◆ Exercise instructions ◆
Go through the records and tally the lines that include the word "Política". The answer is that total alone.

· · · ·

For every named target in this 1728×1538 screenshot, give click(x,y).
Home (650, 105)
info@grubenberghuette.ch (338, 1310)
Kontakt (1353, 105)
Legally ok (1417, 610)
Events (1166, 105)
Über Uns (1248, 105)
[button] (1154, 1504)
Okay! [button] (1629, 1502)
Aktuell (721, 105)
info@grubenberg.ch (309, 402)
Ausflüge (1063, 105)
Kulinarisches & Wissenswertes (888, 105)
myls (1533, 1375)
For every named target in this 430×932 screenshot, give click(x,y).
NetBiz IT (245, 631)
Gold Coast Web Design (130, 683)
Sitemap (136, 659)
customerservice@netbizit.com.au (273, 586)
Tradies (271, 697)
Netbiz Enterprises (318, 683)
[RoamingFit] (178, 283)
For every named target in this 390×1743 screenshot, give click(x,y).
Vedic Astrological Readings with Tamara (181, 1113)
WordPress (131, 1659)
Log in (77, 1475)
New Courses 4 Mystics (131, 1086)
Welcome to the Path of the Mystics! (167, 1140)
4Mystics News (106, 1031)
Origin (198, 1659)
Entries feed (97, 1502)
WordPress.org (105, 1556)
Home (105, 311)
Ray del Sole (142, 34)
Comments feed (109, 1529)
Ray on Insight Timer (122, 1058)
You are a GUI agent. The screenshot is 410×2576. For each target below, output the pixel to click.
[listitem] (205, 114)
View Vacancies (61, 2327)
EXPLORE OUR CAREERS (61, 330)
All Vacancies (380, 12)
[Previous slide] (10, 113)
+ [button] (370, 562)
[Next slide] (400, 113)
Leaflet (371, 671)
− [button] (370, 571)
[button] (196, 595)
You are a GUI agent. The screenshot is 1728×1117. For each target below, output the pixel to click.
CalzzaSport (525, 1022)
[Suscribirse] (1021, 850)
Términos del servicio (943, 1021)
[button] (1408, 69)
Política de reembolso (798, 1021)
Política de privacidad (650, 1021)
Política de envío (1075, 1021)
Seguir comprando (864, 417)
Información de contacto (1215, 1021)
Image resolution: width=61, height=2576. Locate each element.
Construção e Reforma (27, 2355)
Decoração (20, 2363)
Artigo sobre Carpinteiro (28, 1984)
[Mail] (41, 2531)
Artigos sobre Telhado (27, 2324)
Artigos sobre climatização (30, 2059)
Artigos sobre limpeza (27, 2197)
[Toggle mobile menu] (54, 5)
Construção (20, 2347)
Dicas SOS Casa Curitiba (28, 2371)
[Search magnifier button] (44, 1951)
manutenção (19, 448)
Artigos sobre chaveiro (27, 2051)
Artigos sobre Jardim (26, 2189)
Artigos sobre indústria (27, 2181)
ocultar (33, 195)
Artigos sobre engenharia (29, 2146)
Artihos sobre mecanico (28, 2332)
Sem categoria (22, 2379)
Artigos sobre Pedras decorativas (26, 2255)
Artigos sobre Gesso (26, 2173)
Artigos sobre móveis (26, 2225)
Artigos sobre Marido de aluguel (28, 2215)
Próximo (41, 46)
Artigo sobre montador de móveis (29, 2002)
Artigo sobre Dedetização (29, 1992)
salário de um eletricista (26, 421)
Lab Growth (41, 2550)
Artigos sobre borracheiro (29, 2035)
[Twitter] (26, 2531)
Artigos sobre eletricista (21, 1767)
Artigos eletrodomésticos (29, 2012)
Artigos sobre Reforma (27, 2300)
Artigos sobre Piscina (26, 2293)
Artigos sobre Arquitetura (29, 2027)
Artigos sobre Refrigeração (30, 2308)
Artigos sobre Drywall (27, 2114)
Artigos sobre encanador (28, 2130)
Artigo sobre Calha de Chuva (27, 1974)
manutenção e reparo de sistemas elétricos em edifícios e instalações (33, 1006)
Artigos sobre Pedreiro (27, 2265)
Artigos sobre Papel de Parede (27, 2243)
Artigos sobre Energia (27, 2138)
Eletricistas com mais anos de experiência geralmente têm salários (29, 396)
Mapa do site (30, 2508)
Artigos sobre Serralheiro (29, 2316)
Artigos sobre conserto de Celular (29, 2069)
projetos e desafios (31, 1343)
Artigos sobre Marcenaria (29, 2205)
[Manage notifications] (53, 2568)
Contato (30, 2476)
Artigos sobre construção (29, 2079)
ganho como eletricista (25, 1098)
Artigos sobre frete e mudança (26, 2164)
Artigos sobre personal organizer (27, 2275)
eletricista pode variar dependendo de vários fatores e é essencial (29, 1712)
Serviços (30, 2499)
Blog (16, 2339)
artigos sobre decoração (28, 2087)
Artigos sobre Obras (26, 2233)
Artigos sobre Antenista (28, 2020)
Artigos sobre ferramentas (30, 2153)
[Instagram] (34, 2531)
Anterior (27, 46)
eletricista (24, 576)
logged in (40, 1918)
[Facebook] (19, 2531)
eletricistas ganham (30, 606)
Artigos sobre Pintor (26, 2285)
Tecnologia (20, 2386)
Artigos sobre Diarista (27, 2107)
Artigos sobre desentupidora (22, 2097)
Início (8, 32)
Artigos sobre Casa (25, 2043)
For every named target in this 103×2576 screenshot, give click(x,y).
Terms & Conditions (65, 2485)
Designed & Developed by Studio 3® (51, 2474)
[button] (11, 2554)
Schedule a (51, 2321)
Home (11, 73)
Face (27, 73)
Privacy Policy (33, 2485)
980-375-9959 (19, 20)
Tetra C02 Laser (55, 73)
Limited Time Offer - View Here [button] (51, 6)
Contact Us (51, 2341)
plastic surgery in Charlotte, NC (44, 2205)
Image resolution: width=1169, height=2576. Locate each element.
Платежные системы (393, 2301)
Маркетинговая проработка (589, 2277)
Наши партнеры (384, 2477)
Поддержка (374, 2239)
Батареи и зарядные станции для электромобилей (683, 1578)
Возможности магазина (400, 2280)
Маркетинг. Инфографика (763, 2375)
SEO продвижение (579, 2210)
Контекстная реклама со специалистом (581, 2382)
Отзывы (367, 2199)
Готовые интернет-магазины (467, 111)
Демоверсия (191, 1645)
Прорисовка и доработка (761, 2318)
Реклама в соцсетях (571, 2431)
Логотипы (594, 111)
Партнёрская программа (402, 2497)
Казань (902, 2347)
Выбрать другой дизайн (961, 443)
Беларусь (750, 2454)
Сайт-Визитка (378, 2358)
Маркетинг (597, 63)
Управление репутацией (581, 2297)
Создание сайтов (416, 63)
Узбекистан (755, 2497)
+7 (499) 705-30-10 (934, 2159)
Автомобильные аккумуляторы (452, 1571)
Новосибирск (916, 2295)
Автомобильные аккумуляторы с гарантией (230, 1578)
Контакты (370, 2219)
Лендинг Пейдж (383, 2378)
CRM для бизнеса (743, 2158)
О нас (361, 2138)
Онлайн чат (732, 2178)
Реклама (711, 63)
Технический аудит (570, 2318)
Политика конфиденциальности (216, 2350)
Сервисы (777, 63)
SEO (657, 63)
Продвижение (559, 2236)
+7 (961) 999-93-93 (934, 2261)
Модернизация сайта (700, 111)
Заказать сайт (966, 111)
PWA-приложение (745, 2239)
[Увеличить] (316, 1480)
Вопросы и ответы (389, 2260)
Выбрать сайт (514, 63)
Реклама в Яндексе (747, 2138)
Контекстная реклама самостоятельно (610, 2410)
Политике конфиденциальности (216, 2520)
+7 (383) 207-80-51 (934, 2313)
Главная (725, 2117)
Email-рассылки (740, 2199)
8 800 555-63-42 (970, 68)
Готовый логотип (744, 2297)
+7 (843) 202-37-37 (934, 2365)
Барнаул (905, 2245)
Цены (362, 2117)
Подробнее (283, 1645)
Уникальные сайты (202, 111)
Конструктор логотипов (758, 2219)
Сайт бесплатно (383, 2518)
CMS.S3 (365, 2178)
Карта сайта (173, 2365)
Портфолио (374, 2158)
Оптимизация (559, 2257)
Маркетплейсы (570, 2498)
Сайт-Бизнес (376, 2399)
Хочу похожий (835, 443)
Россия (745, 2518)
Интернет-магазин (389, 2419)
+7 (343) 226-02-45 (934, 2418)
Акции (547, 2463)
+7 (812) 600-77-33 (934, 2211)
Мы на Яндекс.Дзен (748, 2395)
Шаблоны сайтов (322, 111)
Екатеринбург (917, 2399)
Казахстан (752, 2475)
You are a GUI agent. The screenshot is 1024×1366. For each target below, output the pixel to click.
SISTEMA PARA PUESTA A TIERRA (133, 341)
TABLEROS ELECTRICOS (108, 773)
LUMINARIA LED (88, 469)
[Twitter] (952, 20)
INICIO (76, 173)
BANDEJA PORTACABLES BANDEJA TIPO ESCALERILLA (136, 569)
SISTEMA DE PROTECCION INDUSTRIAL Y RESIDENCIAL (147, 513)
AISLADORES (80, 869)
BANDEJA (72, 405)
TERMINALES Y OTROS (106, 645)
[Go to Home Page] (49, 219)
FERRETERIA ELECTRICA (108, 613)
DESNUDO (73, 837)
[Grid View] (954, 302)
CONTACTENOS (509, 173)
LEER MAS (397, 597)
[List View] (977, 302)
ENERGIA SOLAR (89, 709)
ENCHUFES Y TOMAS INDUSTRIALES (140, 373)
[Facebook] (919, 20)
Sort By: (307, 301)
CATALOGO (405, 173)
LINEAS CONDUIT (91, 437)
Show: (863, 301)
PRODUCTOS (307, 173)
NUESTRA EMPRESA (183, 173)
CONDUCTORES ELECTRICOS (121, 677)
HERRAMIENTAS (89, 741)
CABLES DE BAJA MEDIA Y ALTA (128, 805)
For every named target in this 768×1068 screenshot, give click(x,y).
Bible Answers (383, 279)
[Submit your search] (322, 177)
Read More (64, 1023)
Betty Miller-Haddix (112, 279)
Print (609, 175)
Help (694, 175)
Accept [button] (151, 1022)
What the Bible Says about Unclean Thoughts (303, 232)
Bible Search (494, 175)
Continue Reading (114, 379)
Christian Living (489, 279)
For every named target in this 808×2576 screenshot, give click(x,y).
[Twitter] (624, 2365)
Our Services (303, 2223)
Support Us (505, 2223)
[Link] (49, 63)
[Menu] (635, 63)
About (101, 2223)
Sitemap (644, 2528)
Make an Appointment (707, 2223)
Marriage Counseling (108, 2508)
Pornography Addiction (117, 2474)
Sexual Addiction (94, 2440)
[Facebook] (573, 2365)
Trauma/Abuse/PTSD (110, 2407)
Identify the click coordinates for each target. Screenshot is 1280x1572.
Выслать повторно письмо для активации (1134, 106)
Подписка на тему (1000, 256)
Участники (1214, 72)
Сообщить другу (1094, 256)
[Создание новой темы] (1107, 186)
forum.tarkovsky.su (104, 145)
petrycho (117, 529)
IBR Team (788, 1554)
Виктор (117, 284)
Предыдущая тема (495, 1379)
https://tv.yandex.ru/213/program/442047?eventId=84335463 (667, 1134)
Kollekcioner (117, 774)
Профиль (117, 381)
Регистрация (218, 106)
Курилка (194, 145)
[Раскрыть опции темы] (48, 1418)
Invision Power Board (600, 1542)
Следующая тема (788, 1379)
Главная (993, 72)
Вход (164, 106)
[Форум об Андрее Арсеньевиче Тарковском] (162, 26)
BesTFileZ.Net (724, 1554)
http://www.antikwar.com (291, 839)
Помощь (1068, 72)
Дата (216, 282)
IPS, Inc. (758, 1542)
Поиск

· · · ·

◆ Output below ◆
3